We also note that the present study examined trends across Black women, without fully exploring the heterogeneity that exists within. We did not capture detailed information on participants’ cultural or ethnic identities which may be related to their body image and eating behaviors. In our sample, although three participants identified as transwomen, we were unable to examine whether observed associations differ across gender identities. Given studies suggesting that body image and disordered eating are distinct among gender and sexual minority individuals and that they experience greater burden of disordered eating (Nagata et al., 2020; Rasmussen et al., 2023), greater representation is needed in future studies.
Finally, the current measure of self-silencing captured participant’s tendency for emotional suppression in the context of intimate relationships. Although this measure is the most common measure of self-silencing used in the literature (Baeza et al., 2022), it has only been accepted but not established that this particular subscale indexes general propensity for emotional inhibition in everyday life. Although the scale is focused on the context of close relationships, the underlying psychological phenomenon—silencing one’s own feelings and emotional experiences in service of interpersonal harmony—likely also manifests with non-intimate others. The need to have close and secure relationships is fundamental to our socioemotional development and informs how we interact with the broader social world (Bowlby, 1982). That is, to the extent that individuals engage in self-silencing in order to maintain close relationships, it may also inform their general interpersonal tendencies thus explaining their subsequent impact on psychological and physical health (Baeza et al., 2022; Maji & Dixit, 2019). This warrants more direct investigation in future studies.

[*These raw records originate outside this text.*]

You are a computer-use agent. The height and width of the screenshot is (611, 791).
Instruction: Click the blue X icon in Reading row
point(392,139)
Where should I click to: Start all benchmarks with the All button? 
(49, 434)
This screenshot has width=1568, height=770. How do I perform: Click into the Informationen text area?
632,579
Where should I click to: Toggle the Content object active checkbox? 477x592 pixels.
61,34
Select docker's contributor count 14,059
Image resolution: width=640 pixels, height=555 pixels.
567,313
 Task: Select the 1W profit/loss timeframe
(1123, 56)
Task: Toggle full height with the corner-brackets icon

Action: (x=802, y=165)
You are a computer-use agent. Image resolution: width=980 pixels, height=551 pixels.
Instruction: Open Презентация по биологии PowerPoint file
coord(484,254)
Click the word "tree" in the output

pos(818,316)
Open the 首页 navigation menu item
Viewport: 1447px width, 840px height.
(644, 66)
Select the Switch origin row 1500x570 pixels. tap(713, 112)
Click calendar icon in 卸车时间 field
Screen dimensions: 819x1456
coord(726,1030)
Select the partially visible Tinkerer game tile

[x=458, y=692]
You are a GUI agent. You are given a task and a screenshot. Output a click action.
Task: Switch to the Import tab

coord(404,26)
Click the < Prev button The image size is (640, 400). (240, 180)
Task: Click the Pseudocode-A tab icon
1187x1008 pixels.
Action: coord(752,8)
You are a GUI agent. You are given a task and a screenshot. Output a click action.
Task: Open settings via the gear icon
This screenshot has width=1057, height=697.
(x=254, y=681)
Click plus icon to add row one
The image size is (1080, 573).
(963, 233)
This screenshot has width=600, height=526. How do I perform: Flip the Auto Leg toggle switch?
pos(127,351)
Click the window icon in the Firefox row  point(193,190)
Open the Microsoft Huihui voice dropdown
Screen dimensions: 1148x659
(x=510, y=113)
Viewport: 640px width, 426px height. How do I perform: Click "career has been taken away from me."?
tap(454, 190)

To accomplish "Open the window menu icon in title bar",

Black women who experience greater frequency of GRM also exhibit more severe disordered eating symptoms. Self-silencing appears to mediate this association, such that Black women who experience GRM are also more likely to engage in emotional suppression, which is subsequently associated with greater engagement in disordered eating cognitions and behaviors. In addition to contesting the greater systemic context in which microaggressions arise, self-silencing may be an intermediate, modifiable behavioral practice relevant to mitigating the negative sequelae of gendered racial microaggressions on disordered eating cognitions and behaviors among Black women.